The financial help is made under an arrangement called “cap and collar”, devised to reduce the risk for rail operators using long-term estimates of passenger growth when bidding to run rail franchises that last for at least five years. It means that train operators share their profits during good times with the Department for Transport, but receive support when their revenues fall below a certain level.
National Express, the troubled transport group, was unable to access revenue support this year because the arrangements do not kick in until a certain number of years into the life of the franchise.
First Great Western and Hull Trains suffered declines in revenue of 0.1 per cent and 5.9 per cent respectively in the six months, while First Capital Connect (FCC), First ScotRail and First TransPennine Express all recorded growth, albeit down on March. Despite the sharp slowdown in passenger numbers in the first half of the year, the rail operations produced a 5.2 per cent increase in operating profits to £50.8 million.
Sir Moir Lockhead, chief executive, said that the market was stabilising. “British rail is levelling out now, particularly in the London commuter networks, and the trend has flattened over the last few weeks,” he said.
Group pre-tax profits fell by 44 per cent to £30.3 million in the six months to the end of September, after the company took a £100 million hit on hedged fuel costs.

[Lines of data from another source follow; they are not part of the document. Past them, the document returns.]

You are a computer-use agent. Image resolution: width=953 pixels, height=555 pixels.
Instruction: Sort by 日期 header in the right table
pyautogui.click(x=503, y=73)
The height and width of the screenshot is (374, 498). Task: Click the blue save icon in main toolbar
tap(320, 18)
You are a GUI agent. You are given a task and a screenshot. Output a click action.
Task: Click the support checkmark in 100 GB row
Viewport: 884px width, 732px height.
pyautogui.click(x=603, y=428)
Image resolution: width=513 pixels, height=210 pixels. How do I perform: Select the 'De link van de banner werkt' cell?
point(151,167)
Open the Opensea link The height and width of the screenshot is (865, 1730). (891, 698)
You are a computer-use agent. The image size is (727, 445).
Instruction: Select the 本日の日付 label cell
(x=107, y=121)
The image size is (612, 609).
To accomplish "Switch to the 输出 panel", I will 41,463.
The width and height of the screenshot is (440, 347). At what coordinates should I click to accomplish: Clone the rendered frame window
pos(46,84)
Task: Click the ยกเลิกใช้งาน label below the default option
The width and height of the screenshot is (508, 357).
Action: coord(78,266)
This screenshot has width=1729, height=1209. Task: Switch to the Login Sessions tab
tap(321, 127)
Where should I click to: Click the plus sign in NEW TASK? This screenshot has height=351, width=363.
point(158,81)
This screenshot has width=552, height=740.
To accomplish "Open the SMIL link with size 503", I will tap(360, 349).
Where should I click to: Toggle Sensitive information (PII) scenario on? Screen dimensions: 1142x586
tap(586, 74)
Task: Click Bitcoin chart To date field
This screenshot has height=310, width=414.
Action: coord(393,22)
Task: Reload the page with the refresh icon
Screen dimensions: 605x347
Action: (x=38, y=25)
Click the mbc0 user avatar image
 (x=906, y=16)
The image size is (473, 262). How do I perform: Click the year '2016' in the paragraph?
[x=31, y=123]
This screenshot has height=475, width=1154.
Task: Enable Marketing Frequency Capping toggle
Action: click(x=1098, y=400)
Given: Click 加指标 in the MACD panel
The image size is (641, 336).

Greyhound, the long-distance bus group in North America, has also had problems, with revenues down 20 per cent in the first half of the year. Sir Moir said that in the past few weeks the decline in revenues in the division had also stabilised to the “low teens”. To cut costs in the business, the company has reduced the number of buses it runs — cutting its mileage by 13 per cent in America — and reduced headcount by 17 per cent, or 1,845 posts.
US next stop
Go Ahead, London’s biggest bus operator, is following two of its rivals — First Group and National Express — into the American school bus market. The company, which also runs Southern Rail and London Midland rail companies, has signed a 50-50 joint venture with Cook-Illinois Corp. It will bid for contracts in the Chicago area, where Cook- Illinois operates 2,000 buses.